# Housebreaking help needed!



## AmyinAr (Feb 26, 2008)

I would control his water intake, put him on a water schedule, you can also use ice cubes throughout the day as well to make sure he's getting plenty of water and you know when he's getting it. Take him out quite soon after each water/ice cube session! Good luck!


----------



## FlyingQuizini (Oct 24, 2006)

He's still kinda young to fully get that he's not supposed to pee in the house - especially if he's been having accidents. Each accident teaches him that it's okay to pee in the house, especially if you're not there to see it happen and remind him in the act that it's not the correct thing.

Couple ideas:

ZERO UNSUPERVISED TIME! If you can't see him, crate him! Or keep him tethered to you on a leash so you can always see him. Then he can't sneak off and pee.

Keep water down at all times, but maybe not an entire bowl full... or freeze a couple bowls of water so he can lick on the giant ice block in the bowl for hydration but can't suck down an entire bowl....or monitor his drinking and cut him off after X number of slurps. Sometimes puppies are great at knowing when they need water, but not always how much they need at a time. Might also want to speak with the vet to rule out any medical reason behind excessive thirst.


----------



## Brady's mom (Dec 20, 2007)

I agree with the watering schedule. We did this with Brady by giving him water with his meals. We also took away his water after 7pm, and we gave him ice cubes the rest of the evening. 

Even now at 7 months he still loves water. He has a small water dish that we refill peridically, but we don't keep it brimming full or else he'd drink and drink and drink.


----------



## linktrek (Nov 17, 2007)

My dog was a year old when I got her. She wouldn't stop peeing either in the house or mostly in our screened in porch. I cut her water back a little. Then I got her favorite food (hotdogs) ready and took her out on the leash and I had to wait till she decided to pee outside. As soon as she got through peeing, I shoved a peace of hotdog in her mouth and started giving a lot of good girls. It took her about a week to get perfect but it happens fast once she got the idea.


----------



## RileyStar (Mar 24, 2008)

Riley was pretty easy to house train but thats because we work from home and someone is ALWAYS with her. I've heard something about dogs getting sick from ice cubes, maybe something related to a bloat type situation? I'm not positive but I used to give my dogs ice all the time and nothing has happened. 

You might want to get him check out at the vet to rule out any medical problems about the drinking. 

We started with a command to go pee or poo ours is "Hurry Up" everytime she would do her business outside we would say "hurry Up" and then praise her and say good girl when shes done. Shes about 7 months now and she will go on command almost every time, unless she just went. Also using treats might be a good idea but it didnt work good for us because she was so fixated on the treat she wouldnt go.

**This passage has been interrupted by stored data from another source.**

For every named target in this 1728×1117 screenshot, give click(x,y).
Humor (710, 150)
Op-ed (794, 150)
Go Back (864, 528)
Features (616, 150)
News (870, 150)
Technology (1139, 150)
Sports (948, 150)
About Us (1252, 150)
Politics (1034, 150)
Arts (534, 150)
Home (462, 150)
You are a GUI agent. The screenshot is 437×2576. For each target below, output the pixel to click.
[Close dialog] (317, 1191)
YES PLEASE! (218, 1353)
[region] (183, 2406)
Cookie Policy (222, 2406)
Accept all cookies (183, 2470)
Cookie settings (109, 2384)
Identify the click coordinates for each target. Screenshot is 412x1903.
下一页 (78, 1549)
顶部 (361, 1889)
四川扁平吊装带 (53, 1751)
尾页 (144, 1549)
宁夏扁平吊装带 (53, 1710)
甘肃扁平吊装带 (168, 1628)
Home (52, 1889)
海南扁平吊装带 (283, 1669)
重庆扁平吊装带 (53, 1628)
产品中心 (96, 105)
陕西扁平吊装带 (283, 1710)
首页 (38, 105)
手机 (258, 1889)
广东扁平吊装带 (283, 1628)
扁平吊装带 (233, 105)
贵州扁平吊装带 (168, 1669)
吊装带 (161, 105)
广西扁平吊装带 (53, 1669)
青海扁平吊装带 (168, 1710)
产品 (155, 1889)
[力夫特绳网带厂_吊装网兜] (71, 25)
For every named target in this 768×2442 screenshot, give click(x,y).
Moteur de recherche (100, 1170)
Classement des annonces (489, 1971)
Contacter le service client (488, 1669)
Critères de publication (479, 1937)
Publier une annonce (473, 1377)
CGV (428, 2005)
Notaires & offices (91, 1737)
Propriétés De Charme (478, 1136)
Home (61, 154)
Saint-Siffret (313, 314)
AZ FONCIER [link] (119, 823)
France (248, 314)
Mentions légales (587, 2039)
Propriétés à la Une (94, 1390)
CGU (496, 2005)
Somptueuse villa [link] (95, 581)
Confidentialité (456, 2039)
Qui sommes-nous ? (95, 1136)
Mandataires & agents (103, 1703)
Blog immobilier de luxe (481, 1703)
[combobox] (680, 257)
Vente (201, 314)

Good luck and he will learn with time


----------



## Ronna (Mar 24, 2007)

It took lots of hard work to get my Karlie trained. I agree with it you can't see her crate her. My Karlie used to sneak downstairs if I wasn't looking. I kept her tied to me in the house and that worked really great. She still to this day will not ask to go outside, I have to ask her and she will give me a small wimper and outside she goes. She poops on demand!!!! I am so proud!!!!

Don't get discouraged it will get better with time. You think it will never end and then that is cleared up and another issue comes along.

I love Golden Puppies..........what a challenge!


----------



## marieb (Mar 24, 2008)

I think you should try cutting back on the water. I also do what Brady's mom said, I give Maddie water with her meals. But if she's been running around and seems really thirsty I'll give her some water. I also don't give her any water after 7 pm, I did give her a couple ice cube tonight because I took her on a walk. And if I can't see her, she is in her crate!


----------



## ScottieNBaileysMom (Jun 1, 2008)

Our golden has been surprisingly lucky to housetrain, but we crate our dogs and the breeder kept the dogs outside. Our sheltie however, we had more difficulty housetraining because he got giardia and then got a UTI. Seems whenever he was having problems having accidents in the house, it was because there was an underlying medical issue. 

So far no accidents with our golden... but try crating your dog, taking him out every 3-4 hours and limiting the water intake. If you are still having troubles after that, a check with the vet might be in order.


----------



## Penny'smom (Mar 3, 2007)

I agree with the advice about water control. 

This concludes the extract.